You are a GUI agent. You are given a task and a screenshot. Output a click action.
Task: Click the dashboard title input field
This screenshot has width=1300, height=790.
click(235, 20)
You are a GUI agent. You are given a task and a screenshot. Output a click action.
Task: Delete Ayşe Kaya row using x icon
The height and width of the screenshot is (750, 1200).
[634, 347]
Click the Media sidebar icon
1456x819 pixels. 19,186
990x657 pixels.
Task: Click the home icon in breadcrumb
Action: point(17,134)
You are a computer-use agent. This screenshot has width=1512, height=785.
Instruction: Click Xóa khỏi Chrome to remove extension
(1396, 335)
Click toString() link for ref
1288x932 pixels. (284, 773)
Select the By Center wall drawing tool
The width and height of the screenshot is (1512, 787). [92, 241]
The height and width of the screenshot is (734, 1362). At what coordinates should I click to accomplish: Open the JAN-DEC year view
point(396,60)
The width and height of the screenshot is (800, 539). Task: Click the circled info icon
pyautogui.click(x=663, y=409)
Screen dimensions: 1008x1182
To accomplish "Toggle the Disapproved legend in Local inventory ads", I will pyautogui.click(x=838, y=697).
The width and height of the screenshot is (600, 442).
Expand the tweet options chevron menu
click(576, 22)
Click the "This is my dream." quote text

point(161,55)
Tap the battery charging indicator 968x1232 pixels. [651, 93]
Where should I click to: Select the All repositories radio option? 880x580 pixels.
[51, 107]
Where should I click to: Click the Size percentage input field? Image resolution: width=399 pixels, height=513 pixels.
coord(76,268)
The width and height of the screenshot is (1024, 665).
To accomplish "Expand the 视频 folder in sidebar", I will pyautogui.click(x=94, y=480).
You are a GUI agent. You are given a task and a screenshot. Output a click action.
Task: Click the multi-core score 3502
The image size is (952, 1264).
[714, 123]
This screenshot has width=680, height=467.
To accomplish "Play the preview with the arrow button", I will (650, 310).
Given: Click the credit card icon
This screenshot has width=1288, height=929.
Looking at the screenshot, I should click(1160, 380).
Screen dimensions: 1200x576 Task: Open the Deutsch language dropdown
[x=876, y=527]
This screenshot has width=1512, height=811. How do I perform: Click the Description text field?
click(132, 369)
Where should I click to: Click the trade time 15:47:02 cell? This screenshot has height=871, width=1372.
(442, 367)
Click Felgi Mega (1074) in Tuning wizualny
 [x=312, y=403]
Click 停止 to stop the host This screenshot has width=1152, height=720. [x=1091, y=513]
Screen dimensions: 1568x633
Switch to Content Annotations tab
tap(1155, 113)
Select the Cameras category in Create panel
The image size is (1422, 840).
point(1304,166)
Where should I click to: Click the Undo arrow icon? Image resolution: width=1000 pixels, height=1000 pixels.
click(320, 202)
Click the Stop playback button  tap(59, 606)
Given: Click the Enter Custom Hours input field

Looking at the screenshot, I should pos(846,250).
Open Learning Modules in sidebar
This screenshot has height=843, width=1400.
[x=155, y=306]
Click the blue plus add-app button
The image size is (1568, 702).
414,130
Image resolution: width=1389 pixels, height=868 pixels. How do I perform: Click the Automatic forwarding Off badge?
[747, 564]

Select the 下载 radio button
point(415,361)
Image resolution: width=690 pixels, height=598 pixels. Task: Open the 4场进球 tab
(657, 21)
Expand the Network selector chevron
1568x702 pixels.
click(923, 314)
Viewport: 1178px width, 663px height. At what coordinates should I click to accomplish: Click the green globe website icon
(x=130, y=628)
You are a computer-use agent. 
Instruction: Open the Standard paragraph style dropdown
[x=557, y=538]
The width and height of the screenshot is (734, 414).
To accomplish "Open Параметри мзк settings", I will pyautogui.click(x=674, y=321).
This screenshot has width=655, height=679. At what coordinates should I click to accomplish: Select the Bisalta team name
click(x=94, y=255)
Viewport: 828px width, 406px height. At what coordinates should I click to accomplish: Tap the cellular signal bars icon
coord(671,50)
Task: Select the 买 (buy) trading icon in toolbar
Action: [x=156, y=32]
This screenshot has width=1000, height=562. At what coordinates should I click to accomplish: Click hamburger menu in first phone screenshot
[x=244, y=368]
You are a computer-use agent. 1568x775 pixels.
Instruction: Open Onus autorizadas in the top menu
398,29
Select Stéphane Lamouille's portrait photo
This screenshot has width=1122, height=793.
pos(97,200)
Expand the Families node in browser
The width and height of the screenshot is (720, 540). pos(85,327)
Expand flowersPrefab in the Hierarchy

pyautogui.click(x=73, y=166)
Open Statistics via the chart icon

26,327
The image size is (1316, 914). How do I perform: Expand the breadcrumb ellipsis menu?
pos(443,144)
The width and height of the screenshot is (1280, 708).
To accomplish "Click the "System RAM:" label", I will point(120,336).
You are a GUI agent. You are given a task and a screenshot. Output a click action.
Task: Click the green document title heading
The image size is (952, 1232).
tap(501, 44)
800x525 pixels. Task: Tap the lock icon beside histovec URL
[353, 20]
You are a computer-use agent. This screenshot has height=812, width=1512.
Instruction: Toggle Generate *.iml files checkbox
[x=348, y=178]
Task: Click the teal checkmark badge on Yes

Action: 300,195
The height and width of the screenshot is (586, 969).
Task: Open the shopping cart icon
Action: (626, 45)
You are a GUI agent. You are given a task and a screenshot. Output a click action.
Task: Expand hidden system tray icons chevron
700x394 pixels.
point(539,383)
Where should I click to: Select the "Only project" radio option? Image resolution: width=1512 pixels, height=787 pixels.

- EXERCISE DESCRIPTION
Collect every line in the records above that contains the word "Instruction".

- ANSWER BELOW
Instruction: Click Xóa khỏi Chrome to remove extension
Instruction: Open the Standard paragraph style dropdown
Instruction: Open Onus autorizadas in the top menu
Instruction: Toggle Generate *.iml files checkbox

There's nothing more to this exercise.